|By William Schmarzo||
|January 15, 2017 10:00 AM EST||
The U.S. Presidential election is finally over. The protests are winding down, they’ve stopped burning cars in Oakland (for now), and the talks of California succession are waning. But I am struggling to return to “normal” because in this election, truth got hammered.
Many candidates treated opinions as “truth” and a large portion of the American public grabbed a hold of these “truths” as gospel. It may have been a good time to be in the “fact checking” business, but I’m not sure how effective even the fact checkers could be given the spontaneous nature of “opinions as facts” being thrown around, not to mention the people who create fake news intentionally.
So let’s play a game! Let’s call this game “Separate the Truth from the Myths.” Let’s see how you do.

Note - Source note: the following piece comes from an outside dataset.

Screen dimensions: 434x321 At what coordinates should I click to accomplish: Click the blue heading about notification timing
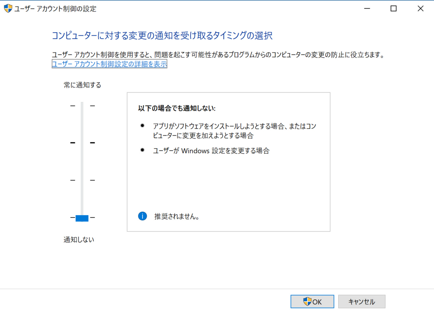click(x=162, y=36)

- Bat Boy Sighted in NYC Subway (probably too expensive to get a condo in Manhattan)
- Obama Appoints Martian Ambassador (but the Senate will request Matt Damon since he’s already lived and farmed on Mars)
- Skynet is a Reality (Hey, even Iron Man showed up at the Senate to tell them so!)
- Ted Cruz Shot JFK (okay, so it actually was his dad, but accusing Ted Cruz is more funny)
All but one of these stories appeared in the highly credible “National Enquirer” or “Weekly World News.” That’s like buying a copy of the “Mad Magazine” (for you old timers) or reading “The Onion” (for you young whippersnappers) expecting the “truth” from these satirical publications (see Figure 1).
Figure 1: Real Headlines from “Less Than Credible” Sources
However the below stories in Figure 2 where plastered across social media sites as if they were the truth, and as you can see from the engagement numbers, lots of people took the time to read these “truths.”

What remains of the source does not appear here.